Comparative Analysis of Hierarchical Electric Load Forecasting Techniques in the Manufacturing Sector
Conference: NEIS 2025 - Conference on Sustainable Energy Supply and Energy Storage Systems
09/15/2025 - 09/16/2025 at Hamburg, Germany
doi:10.30420/566633038
Proceedings: NEIS 2025
Pages: 6Language: englishTyp: PDF
Authors:
Harman, Anna; Baur, Lukas; Besler, Jan; Sauer, Alexander
Abstract:
Electric load forecasting plays a crucial role in reducing energy-related costs, integrating renewable energy sources, and enhancing the system's energy flexibility. Simultaneously, increasing digitalization enables high-resolution energy consumption monitoring, such as at the machine or manufacturing hall level. Leveraging these granular measurements can improve forecasting accuracy and provide detailed predictions at multiple levels, facilitating more effective load management.

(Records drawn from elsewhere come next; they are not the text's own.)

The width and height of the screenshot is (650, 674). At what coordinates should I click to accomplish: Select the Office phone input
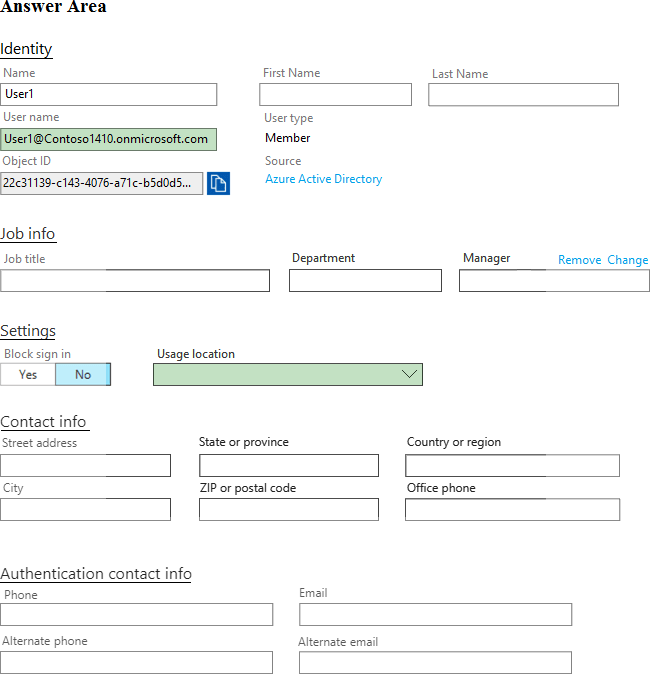point(512,509)
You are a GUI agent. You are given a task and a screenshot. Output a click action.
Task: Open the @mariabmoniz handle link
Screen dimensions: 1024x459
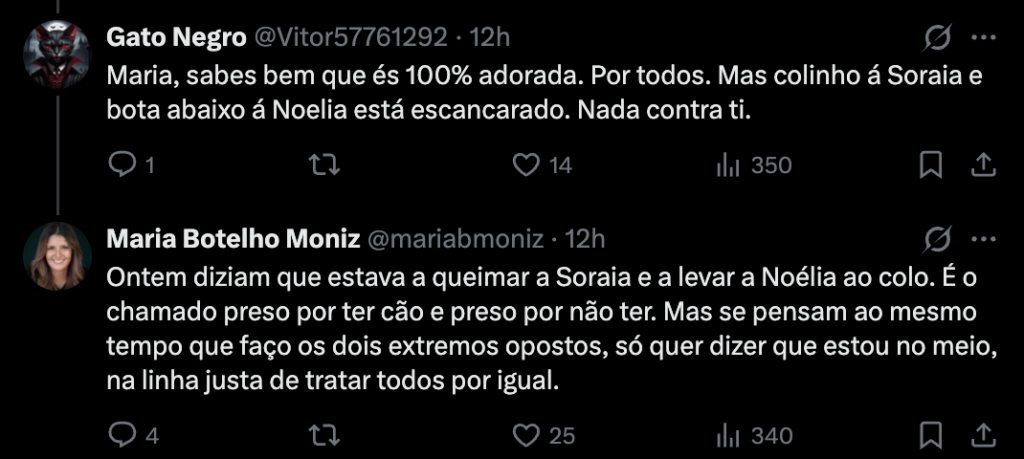point(457,239)
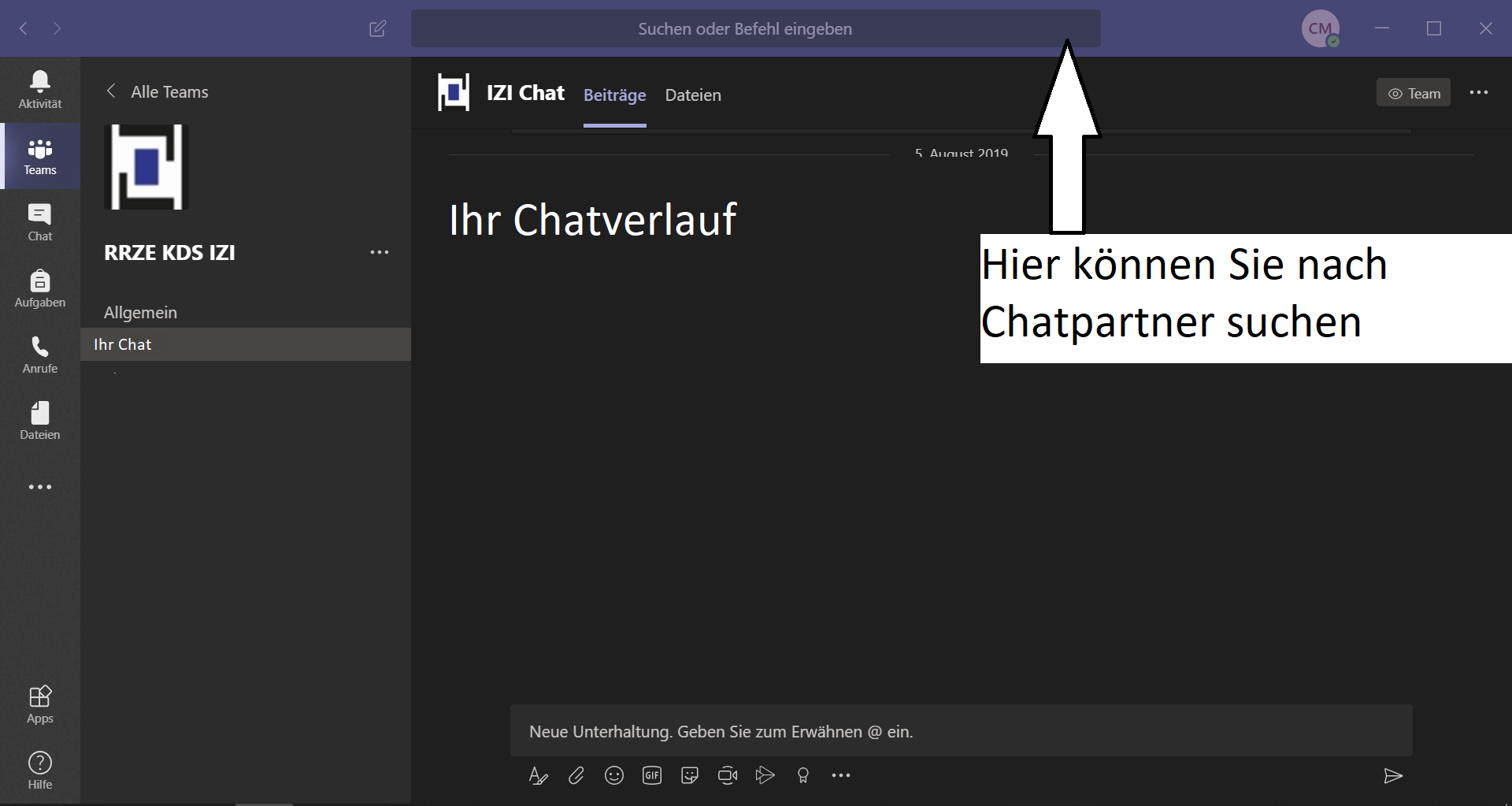The image size is (1512, 806).
Task: Click the search or command box
Action: coord(744,29)

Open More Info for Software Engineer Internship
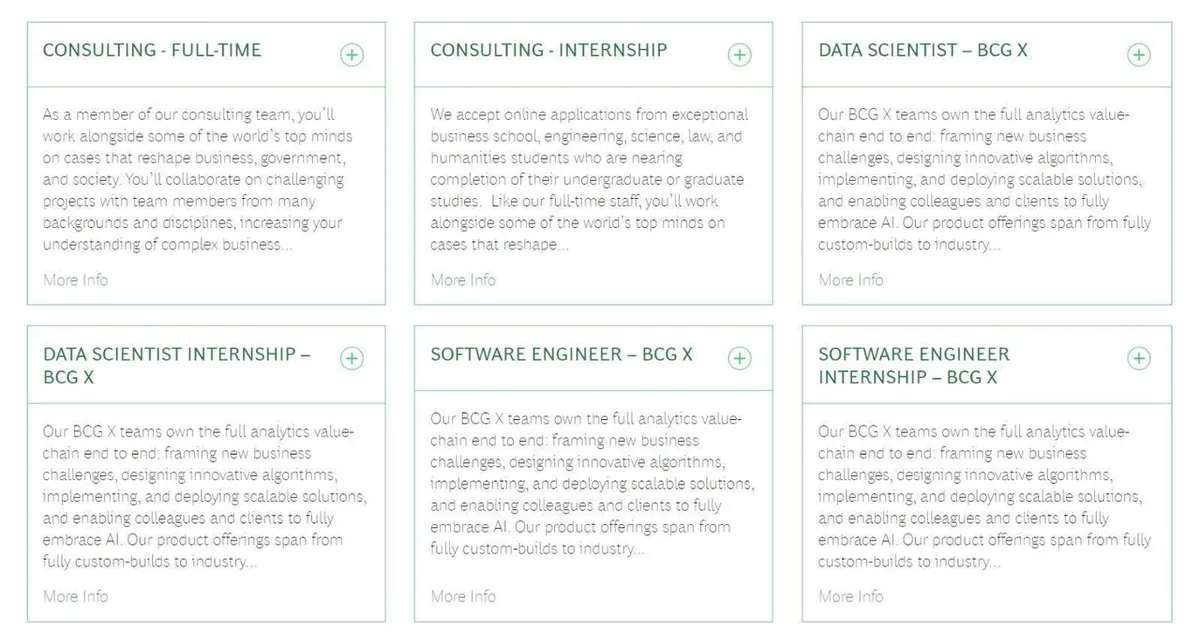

This study evaluates two hierarchical electric load forecasting approaches based on machine learning techniques and compares them with a non-hierarchical baseline using the same models. The evaluation is conducted on five real-world datasets from the manufacturing sector. The results indicate that while incorporating hierarchical structure does not consistently improve prediction accuracy for datasets with shorter timeframes, it demonstrates benefits for those with extended temporal coverage. Furthermore, Temporal Convolutional Networks (TCN) and Extreme Gradient Boosting (XGB) significantly outperform linear regression (TCN 15.3% and XGB 14.4% average SMAPE improvement), with the former achieving the most consistent performance, particularly in non-hierarchical settings on temporally limited datasets and in hierarchical settings on longer datasets, while the latter slightly outperformed it in a few cases.